→ Selection

Description of Activity

Invite participants to create a worship celebration in praise of creation. Direct participants' attention to the newsprint you have posted. Explain that participants will be invited to choose one of five groups. One group will build an altar, one will offer a litany, one will engage in body movement, one will develop a guided meditation, and one will offer a blessing as a closing. Invite participants to form five groups according to their interests. Make sure no one will be working alone, and that no group is too large to engage all of its participants.

Give each group a slip from Leader Resource 1. Explain that groups will have ten minutes to work together and create something to present to the entire group. The element each group creates should take no more than two minutes to conduct or present.

Distribute copies of Singing the Living Tradition to the group whose assignment is Movement in Praise of Creation. Distribute or indicate any other items, such as musical instruments, that you have provided for all groups to use.

Ring the bell to begin the activity. While the groups work, make yourself available as a resource. Watch the time, and ring the bell when ten minutes are up.

Re-gather the group. Remind participants of the flow of the events: Altar, Litany, Movement, Meditation, and Closing. Ask them to pay attention to flow so as to experience the celebration and to experience how their parts contribute to the whole. Invite participants to keep silence between the elements as they are conducted or performed. Invite them to get comfortable in their chairs, take some deep breaths, and prepare to receive the celebrations.

After the celebration closing, allow a silent pause. Then lead a discussion with these questions:

• What was it like to create and participate in this celebration of creation?

• What was it like to receive it?

• Did you feel moved? In what ways?

• What might you carry forward from this process?

Including All Participants

The noise created by group work may interfere with some participants' ability to hear in their small groups. You may wish to help some groups relocate to a quieter room.

ALTERNATE ACTIVITY 2: EARTH-BASED READING AND REFLECTION (30 MINUTES)

MATERIALS FOR ACTIVITY

• One Singing the Living Tradition hymnbook

• Newsprint, markers, and tape

• Paper for drawing or writing

• Drawing and writing implements, such as pencils, color pencils, markers, crayons

• Bell

• Clock, watch, or timer that shows seconds

• Optional: Cordless microphone

• Optional: Additional arts and crafts materials, including color paper, glue, or objects from nature such as leaves or flowers

Preparation for Activity

• Review Reading 524 in Singing the Living Tradition and mark the page.

• Write on newsprint, and post, the following reflection question:

o In the natural world, we experience the cycle of seed, blossom, fruit, and seed again. We experience the changing of the seasons, the times of light and dark, the cycle of life and death. What cycles and seasons are you experiencing now, and how do they influence your spirituality?

→ Tasks to perform
**1)** In the worship celebration activity, what is the longest each group's element should take to conduct or present?
**2)** In the worship celebration activity, why might the leader help some groups move to a quieter room?

(Click-target data)
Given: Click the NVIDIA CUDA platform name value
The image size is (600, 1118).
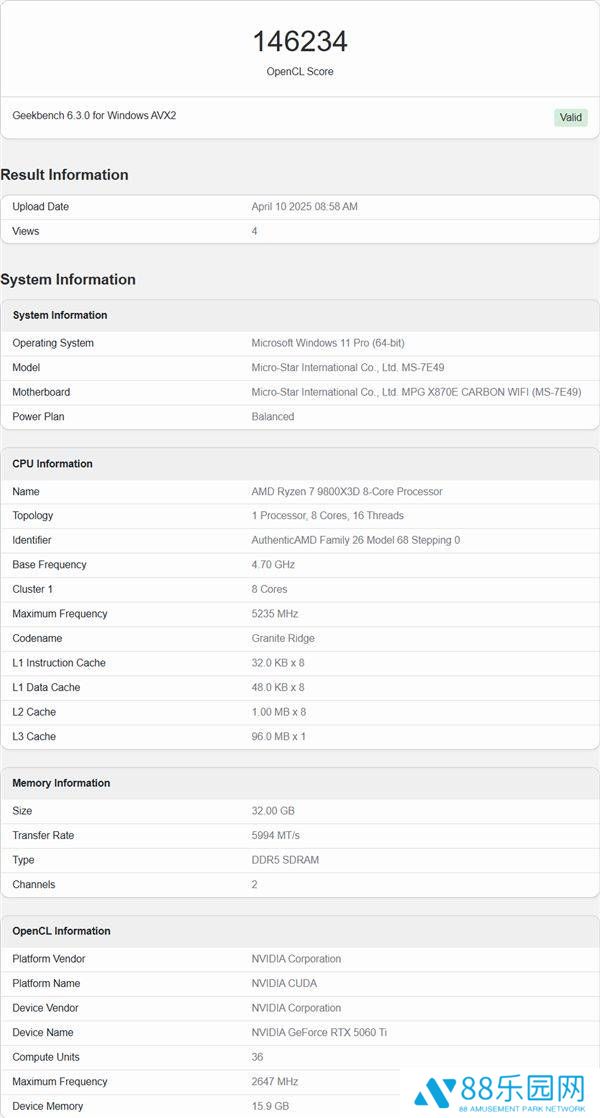Looking at the screenshot, I should click(284, 983).
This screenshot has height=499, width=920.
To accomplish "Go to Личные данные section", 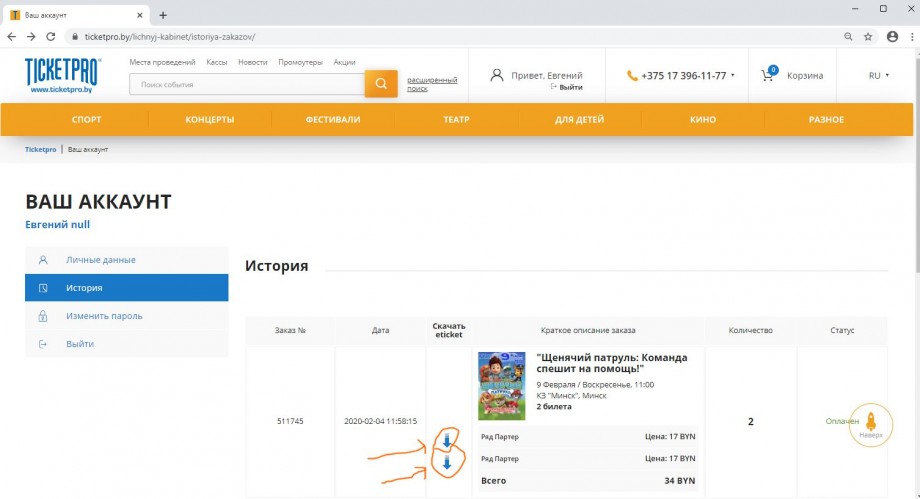I will pyautogui.click(x=100, y=260).
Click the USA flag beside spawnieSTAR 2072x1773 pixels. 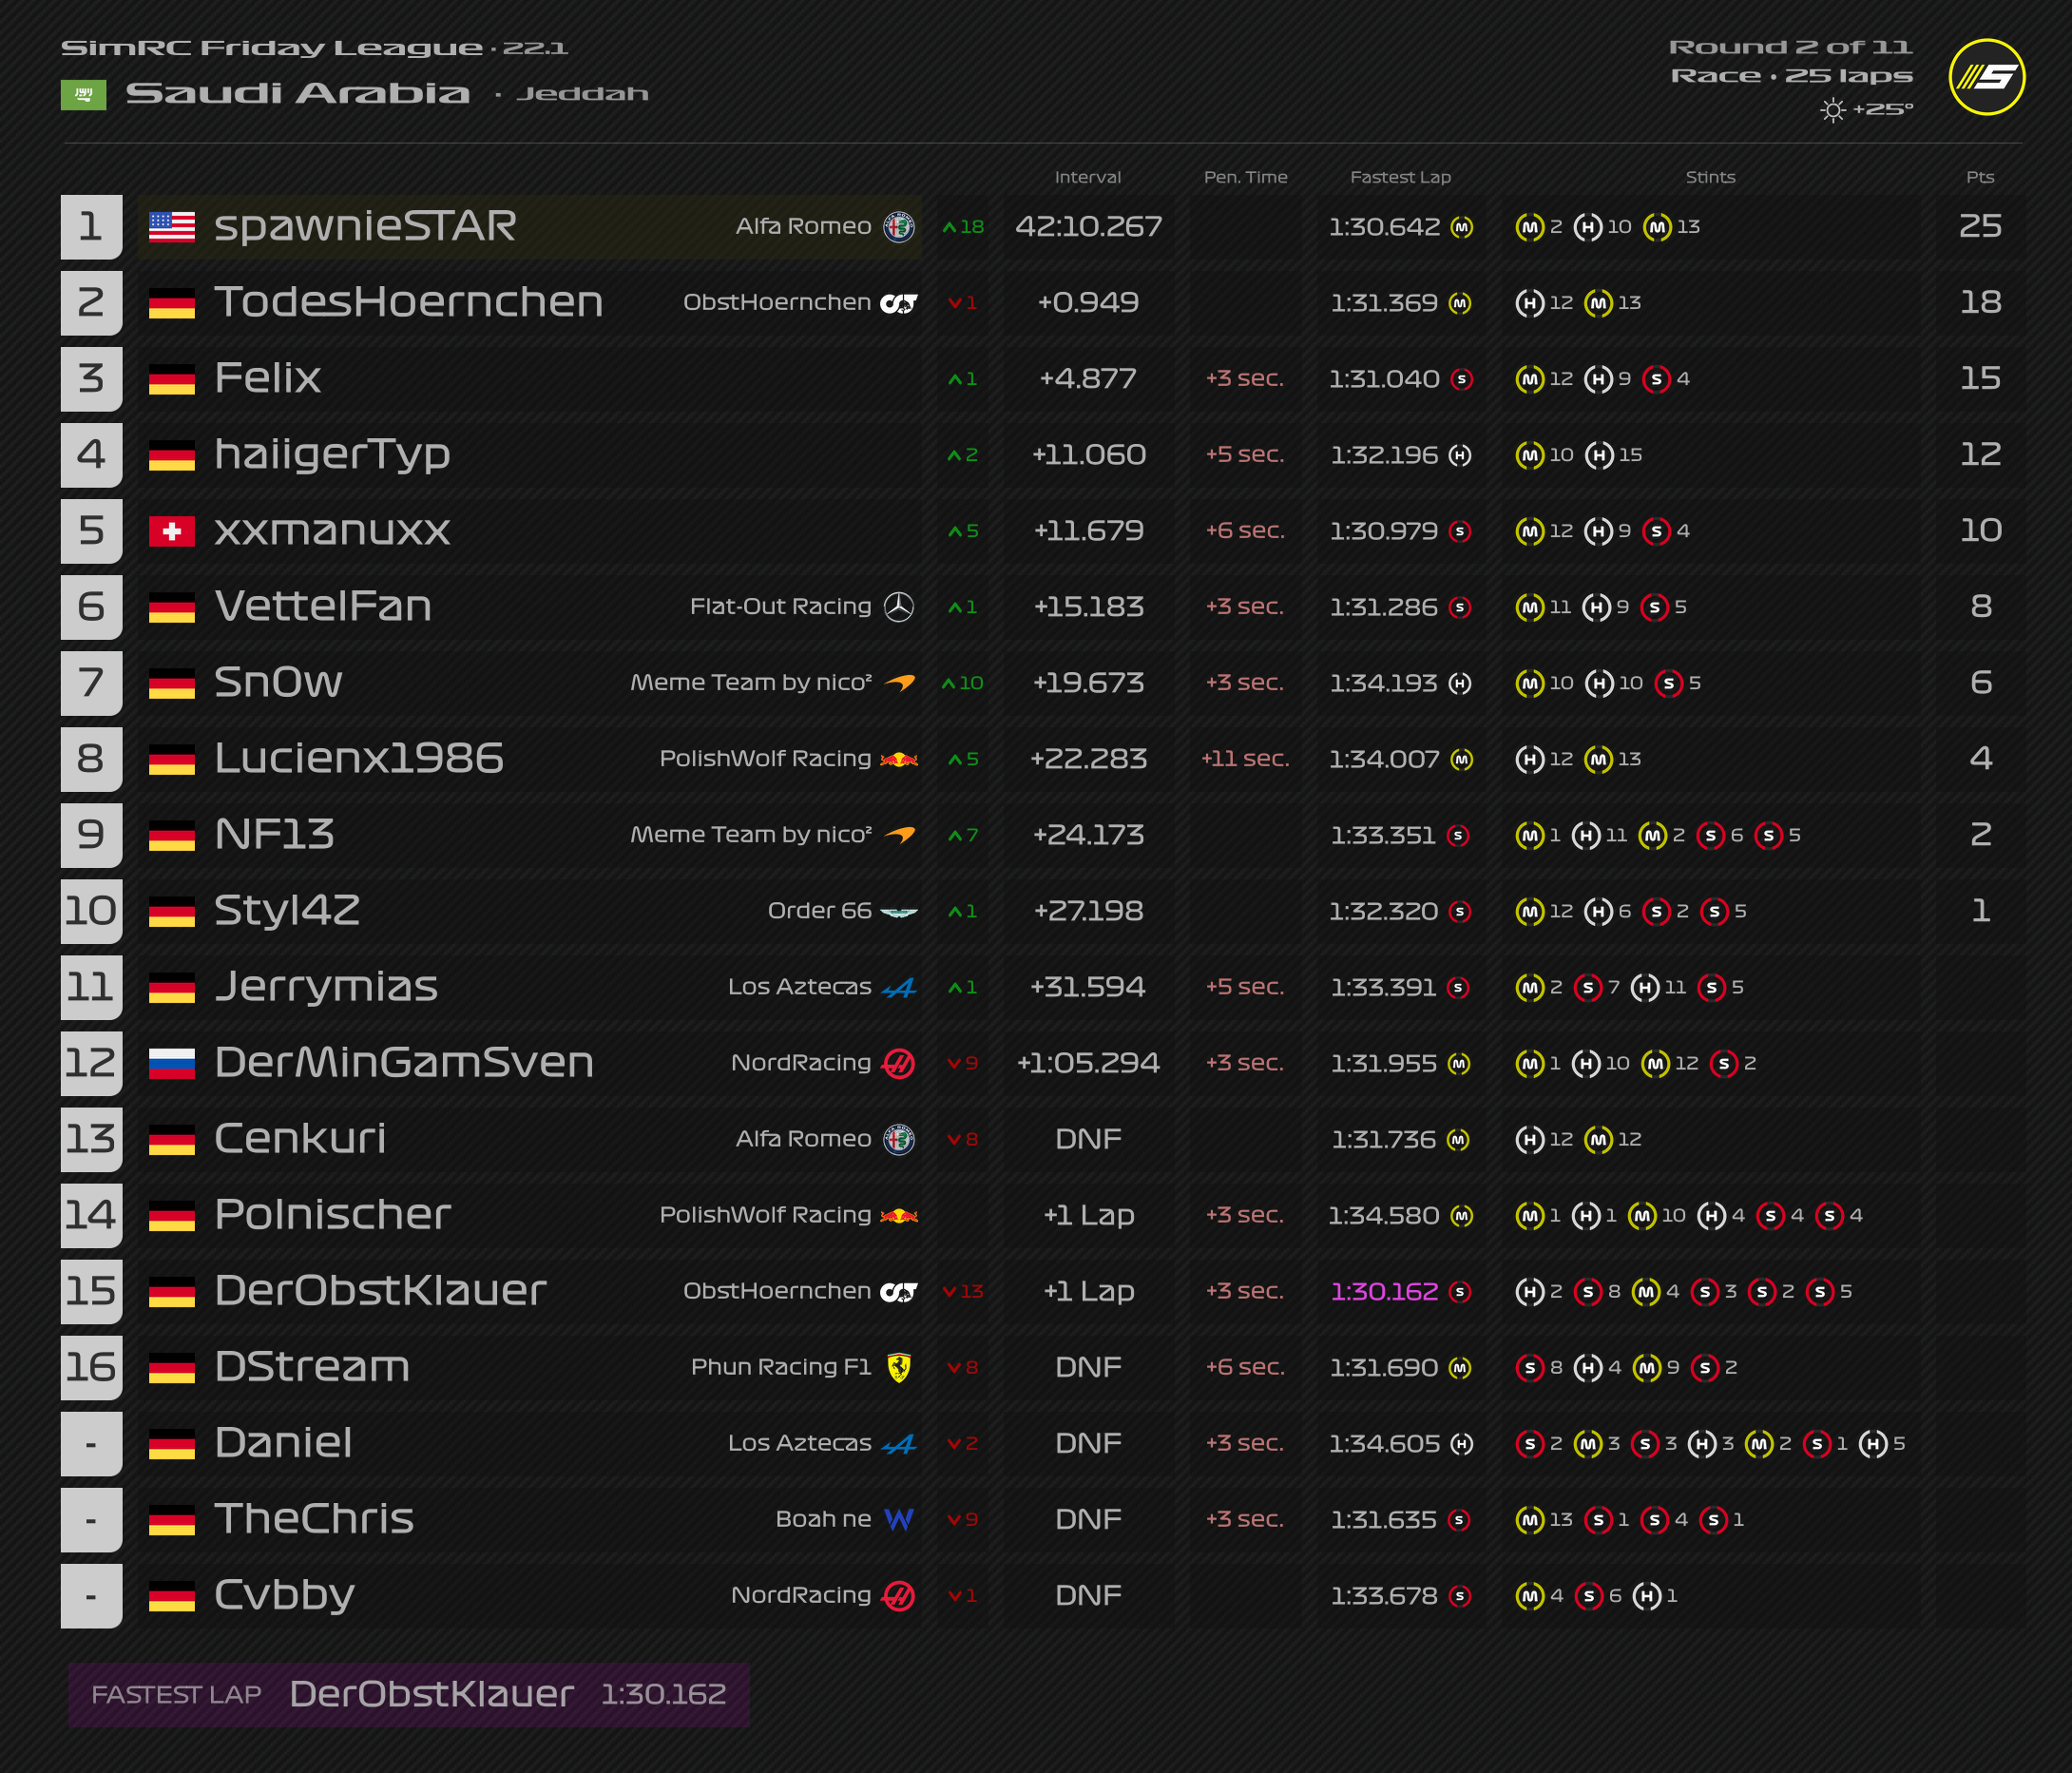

→ Solutions by task
**1)** No more than two minutes.

**2)** The noise from group work may make it hard for some participants to hear within their small groups. Moving some groups to a quieter room helps them hear.